Private servers are great, but we discovered an interesting vulnerability that created a need to both educate and protect her. I was surprised by how many 'age appropriate' (whatever that means) Youtube videos provide detailed steps on how to connect to private servers.
That introduced a need to trust her completely. We have to trust her to never sneak away and never get access to a device without supervision. If we misplace our trust, she could end up a victim. We hope she doesn't and in reality, she likely won't, but I can only say 'likely'.
So now we're backed into a corner. Technical guard rails are one option but she's been obsessed with figuring out how things work since she was very young. Again, if there's a small possibility of danger, that's too much for us. So we're left with the least bad option - educate, trust as appropriate and verify.
Or alternately, some nice person on HN could build a parent time machine so we could go back in time and make an entirely different decision. The more time goes by, the more I agree with you. But again, we really fucked that one up and now that the cat is out of the bag, there's a risk that major changes will make sneaking around even more appealing. And again, that's just too much danger.
Ah. Speaking as a parent who has made many, many mistakes, that makes all too much sense.
I will say that longer-term I absolutely do plan to give my kids unfettered internet access. The day will come they need to learn to cope with it, so might as well have them do it when I'm around to hopefully be of some help.
One slightly out-there idea for how to roll it back - ditch WiFi entirely. Internet access is by using a physical cable at one or two locations in the house.
Harder to subvert, and the kids see that you share the constraint, so it may be slightly more palatable.
We homeschool. Our friends are about as careful with devices and children as we are, so far as I can tell, and more often than not we're seeing them in non-internet contexts like playgrounds and parks.
He does use the Netflix Kids interface to start the next episode of shows during their daily allotment of screen time (which we keep a close eye on, so they're only watching shows we approve), but he has no concept of the web or that he could use that interface for anything other than TV time.

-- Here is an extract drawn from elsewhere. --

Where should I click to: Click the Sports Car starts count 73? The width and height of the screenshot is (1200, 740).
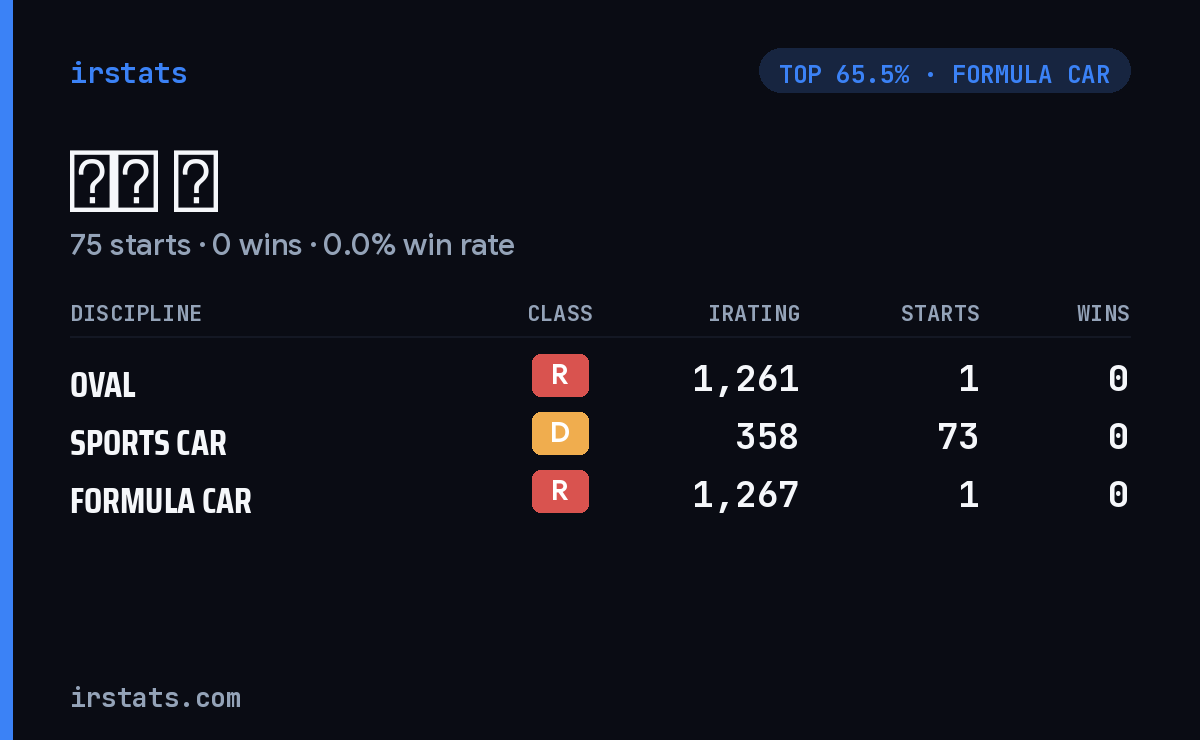pyautogui.click(x=958, y=437)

In addition to what has already bern written, notice that children and teenagers often need to test limits to define their own identity and independency. So there are good chances that prohibiting something is going to make it even more appalling to them.
This is not bad on itself, I think it's a fundamental step of becoming young adults. And it doesn't mean parents can never trust children. But neither can they assume that what was discussed can be always given for granted.